====== Selected text ======

So, what are we to make of the dissenting opinions in Whole Woman’s Health? In an email to those of us participating in this discussion, the Honorable Judge Richard Posner was brief and to the point: “The length, tedium, nitpicking, unreality, and fussy formalism of the dissenting opinions make those opinions a remarkable throwback to the nineteenth century.”
Not having a life-tenured appointment to the federal judiciary, I will write at a bit greater length and with more circumspection.
Justice Clarence Thomas, writing for himself, makes the complaint that “today’s decision requires courts to ‘consider the burdens a law imposes on abortion access together with the benefits those laws confer.’ ” You probably stopped to re-read that sentence. But you were right the first time. Thomas is actually complaining that the court’s majority considers the burdens and the benefits together. And he believes that is a bad thing.

====== Source data ======

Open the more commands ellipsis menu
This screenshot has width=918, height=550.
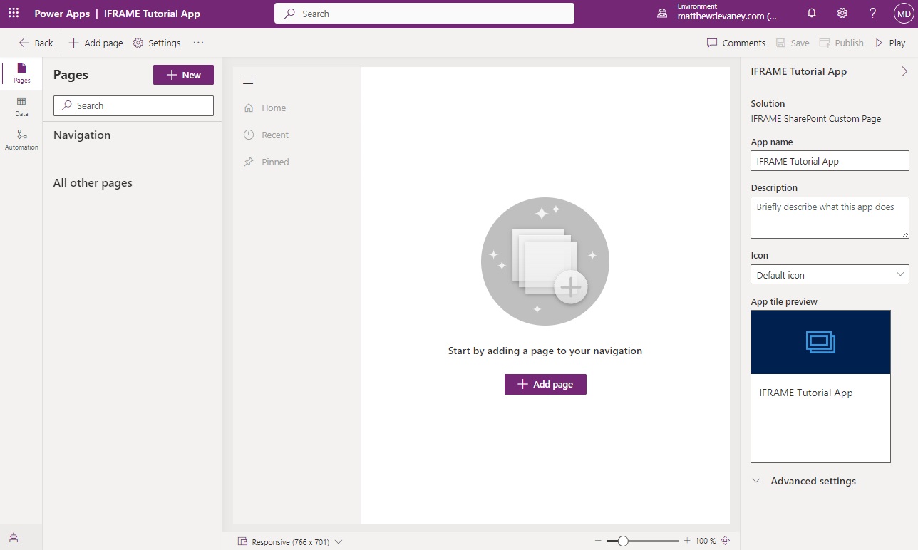pyautogui.click(x=198, y=43)
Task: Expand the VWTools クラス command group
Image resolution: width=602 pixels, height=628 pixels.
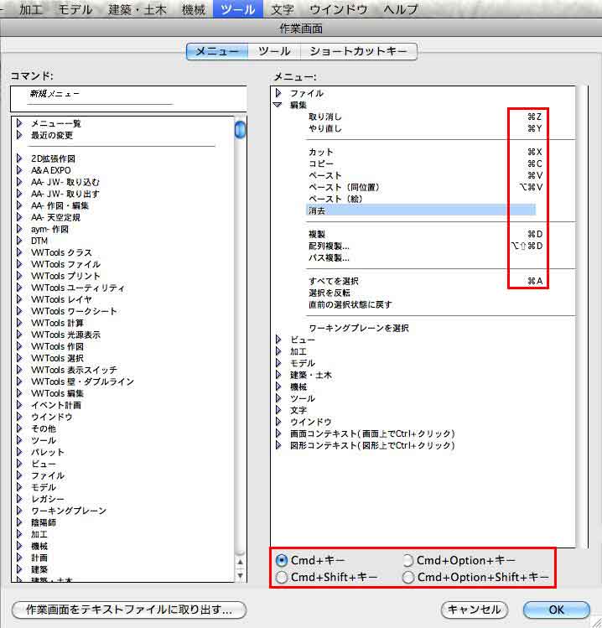Action: click(19, 252)
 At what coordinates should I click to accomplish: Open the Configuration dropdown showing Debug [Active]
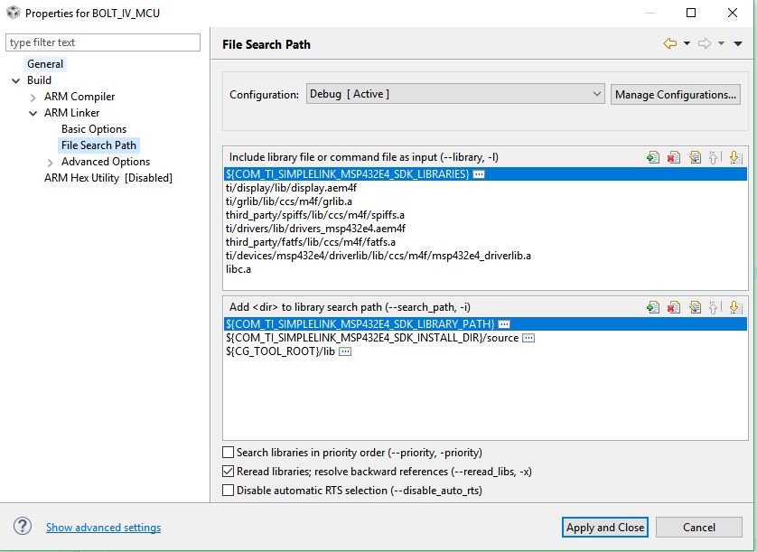click(455, 94)
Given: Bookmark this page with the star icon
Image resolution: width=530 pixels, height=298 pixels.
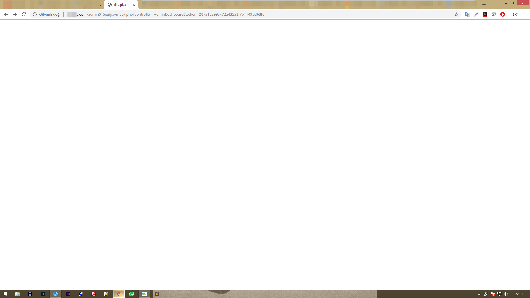Looking at the screenshot, I should 456,14.
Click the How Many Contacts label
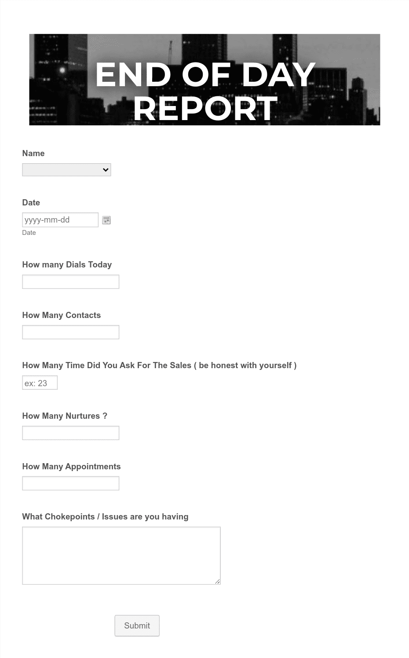Viewport: 409px width, 658px height. coord(62,315)
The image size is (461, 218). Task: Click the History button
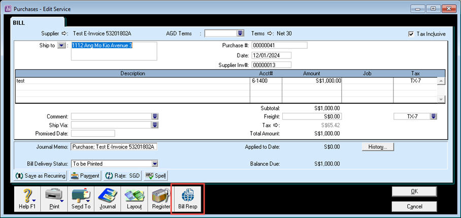point(378,147)
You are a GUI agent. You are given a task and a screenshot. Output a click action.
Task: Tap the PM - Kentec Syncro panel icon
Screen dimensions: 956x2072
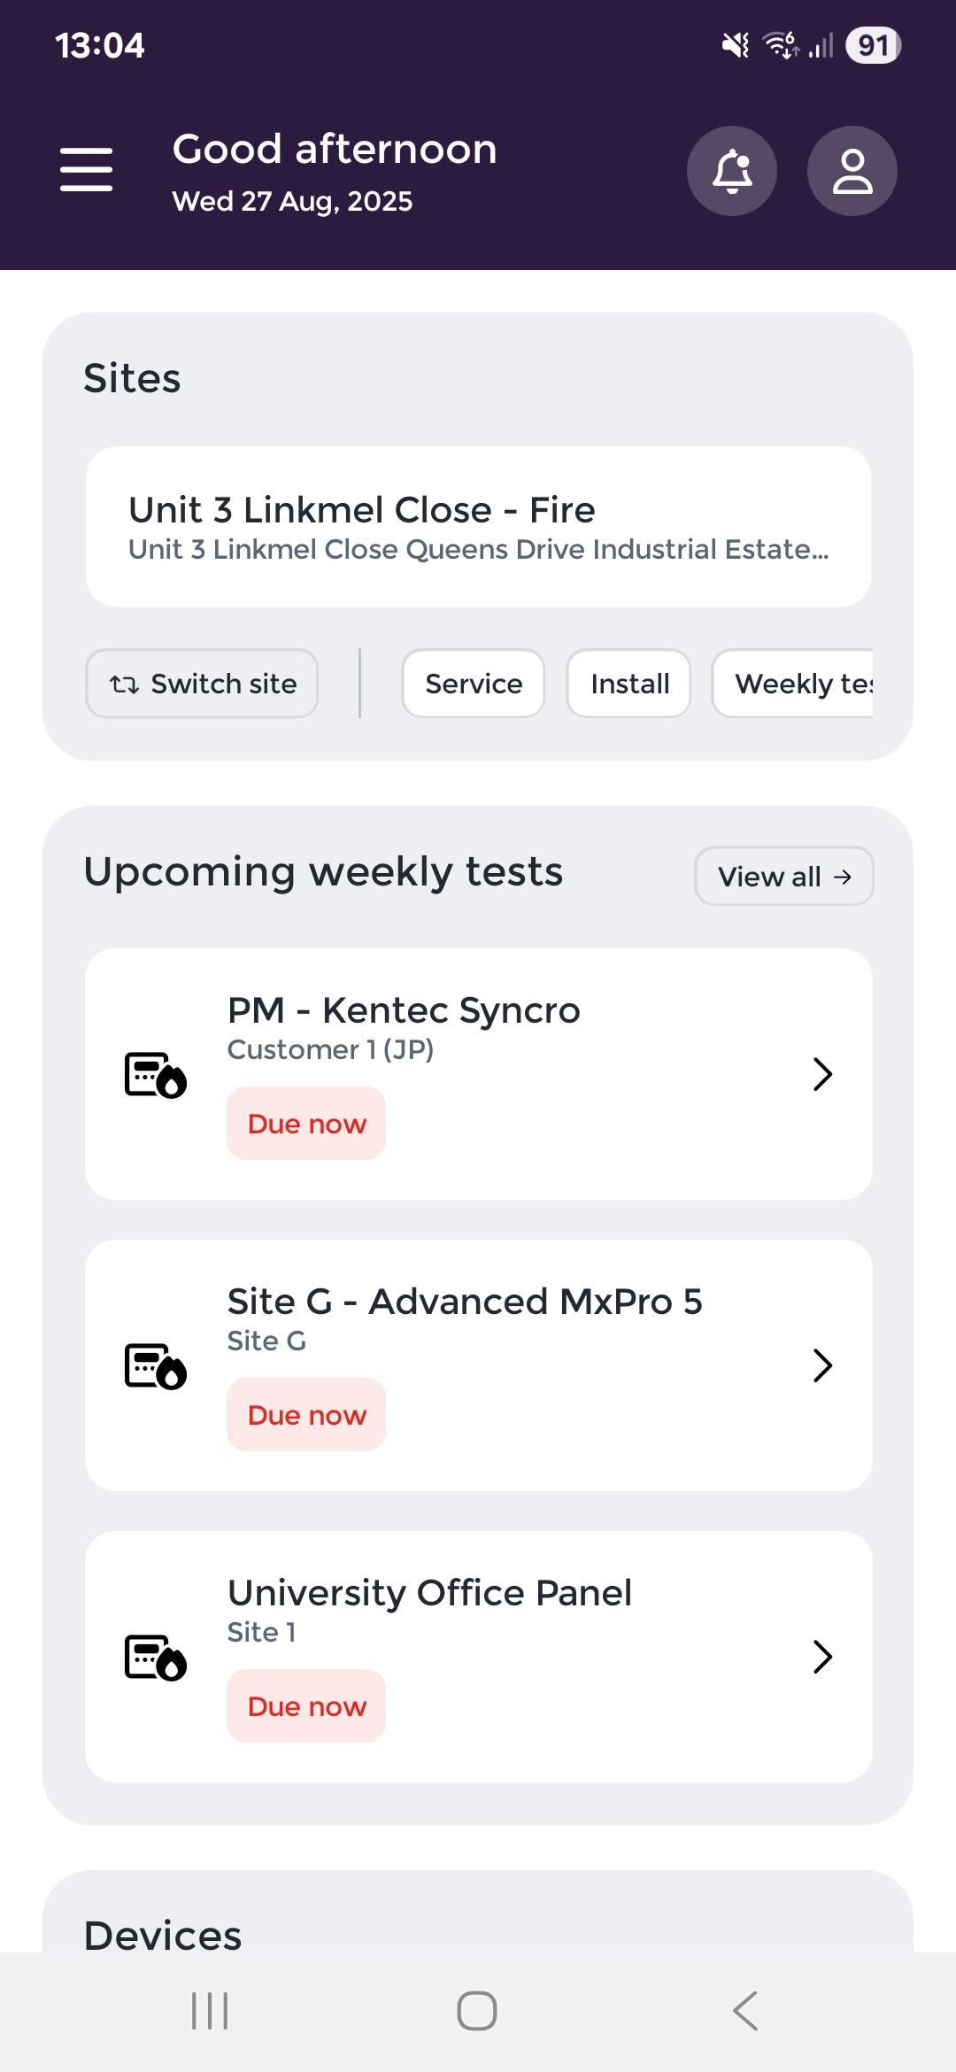pos(155,1074)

======

__Tasks to perform__
A. Answer these questions using the passage above on the Whole Woman's Health dissents:
(i) Who sent the email that called the dissenting opinions a throwback to the nineteenth century?
(ii) What does the writer say they do not have?
(iii) For whom does Justice Clarence Thomas write?
B. Print the passage on the Whole Woman's Health dissents from "So, what are" down to "with more circumspection.", with no changes.

__Answers below__
A.
(i) The Honorable Judge Richard Posner.
(ii) A life-tenured appointment to the federal judiciary.
(iii) For himself.

B.
So, what are we to make of the dissenting opinions in Whole Woman’s Health? In an email to those of us participating in this discussion, the Honorable Judge Richard Posner was brief and to the point: “The length, tedium, nitpicking, unreality, and fussy formalism of the dissenting opinions make those opinions a remarkable throwback to the nineteenth century.”
Not having a life-tenured appointment to the federal judiciary, I will write at a bit greater length and with more circumspection.